La terza giornata dei Campionati Europei di ciclismo su pista 2026 si apre a Konya, in Turchia, con l’Italia pronta a schierare Elisa Balsamo nell’omnium femminile. La campionessa azzurra è alla ricerca del suo secondo titolo continentale in questa specialità, dopo quello conquistato a Plovdiv sei anni fa.
La giornata inizierà alle 10.30 con lo scratch maschile, dove Francesco Lamon, campione con l’inseguimento a squadre, sarà protagonista. A seguire, spazio alla velocità individuale maschile con i giovani Mattia Predomo e Stefano Minuta, già medagliati di bronzo nella sprint a squadre insieme a Matteo Bianchi.
Nel programma mattutino è prevista anche l’inseguimento individuale maschile, con Renato Favero ed Etienne Grimod in gara. In serata, le finali della velocità individuale femminile, dalle quali l’Italia è assente dopo l’eliminazione ai quarti di Miriam Vece.
Programma e protagonisti azzurri
Il programma della giornata prevede al mattino le qualificazioni dello scratch maschile, seguite dalle prove dell’omnium femminile: scratch race e tempo race. Nel pomeriggio, l’omnium proseguirà con eliminazione e corsa a punti, che assegneranno il titolo continentale. L’Italia punta su Elisa Balsamo per una medaglia, mentre Francesco Lamon, Etienne Grimod e Renato Favero cercheranno di brillare nelle rispettive prove.
Contesto e attese
Elisa Balsamo torna a competere in un omnium europeo dopo il successo di Plovdiv di sei anni fa, con l’obiettivo di bissare il titolo. La squadra italiana, reduce da un bronzo nell’inseguimento a squadre, spera di confermarsi protagonista anche in questa terza giornata.

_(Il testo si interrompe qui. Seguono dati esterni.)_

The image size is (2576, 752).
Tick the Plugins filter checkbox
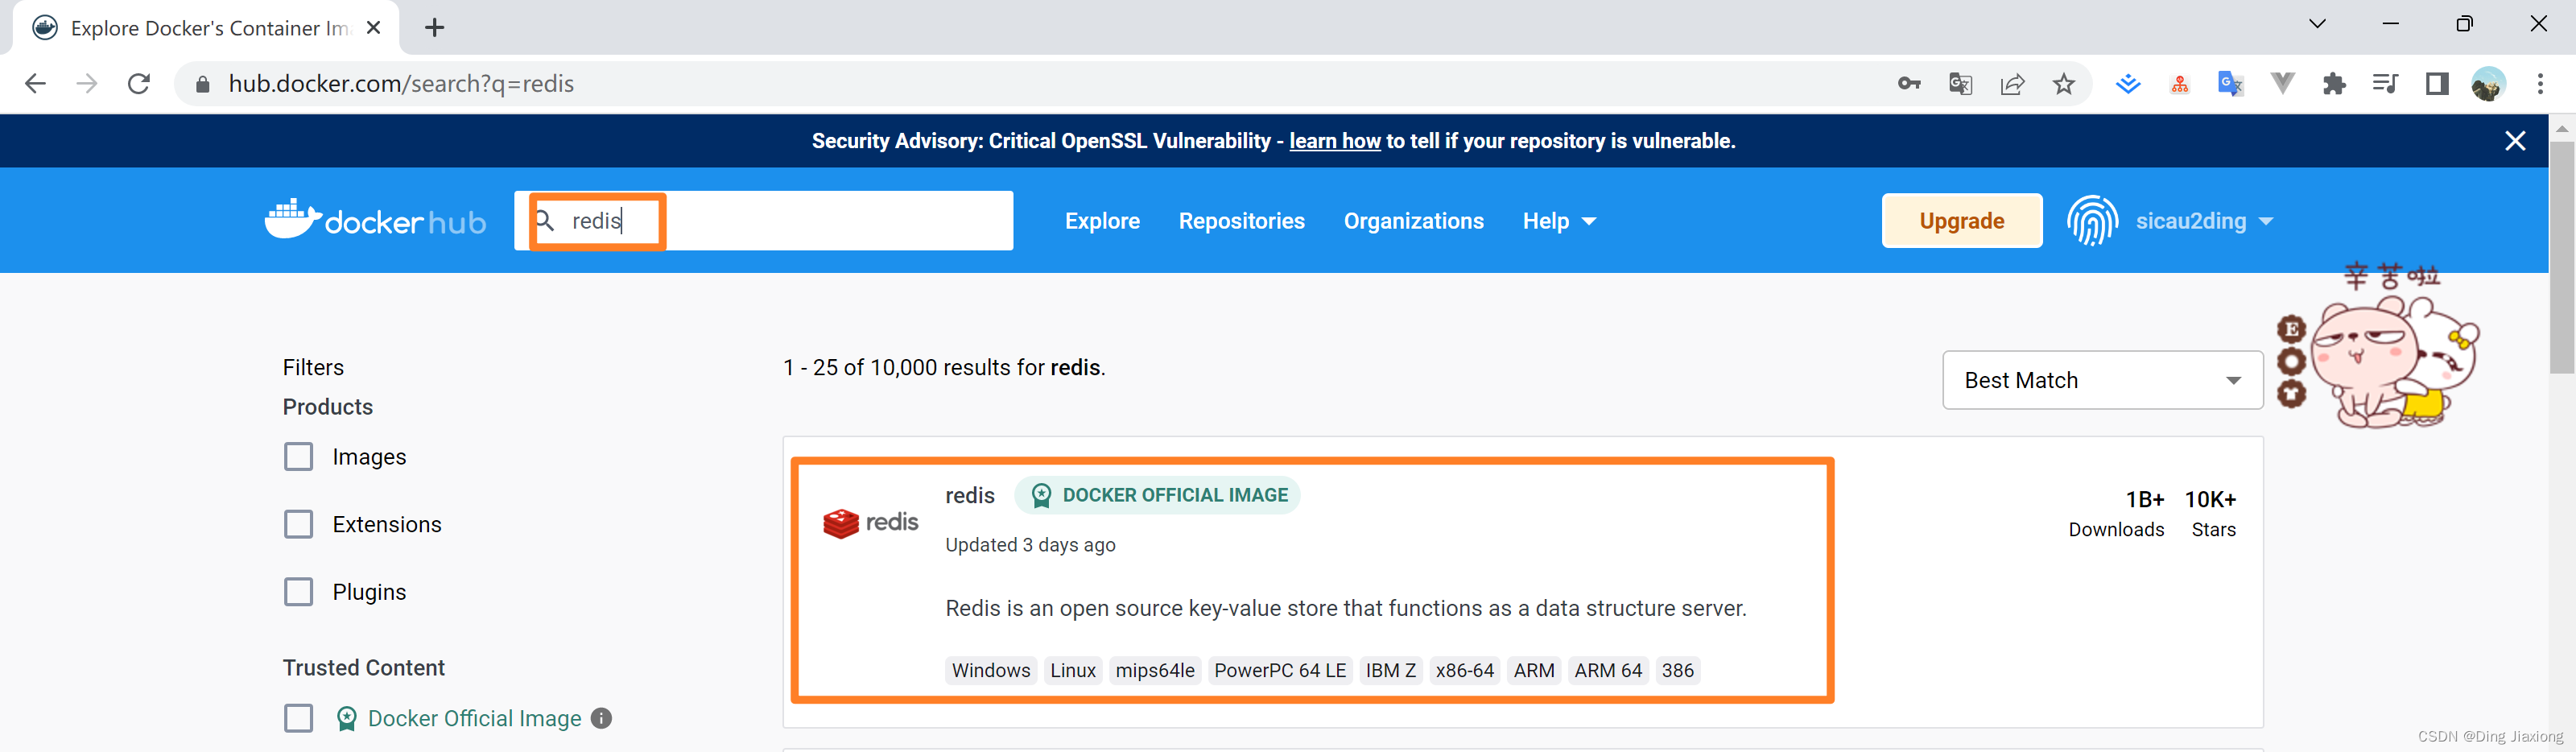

Nella seconda giornata, il quartetto femminile composto da Elisa Balsamo, Letizia Paternoster, Federica Venturelli e Linda Sanarini ha conquistato la medaglia di bronzo nell’inseguimento a squadre. Le azzurre sono state battute solo dalla Gran Bretagna, nuova campionessa europea e detentrice del record del mondo, limato due volte nella giornata. Elisa Balsamo ha commentato: “Ero un po’ preoccupata di tornare a correre un quartetto dopo un anno e mezzo.
Ho avuto ottime sensazioni. Sono stata contenta di poter gareggiare con due giovanissime come Federica, anche se già campionessa del mondo, e Linda, che è stata molto brava. È stata una bellissima esperienza e sono felice di essere tornata in pista.”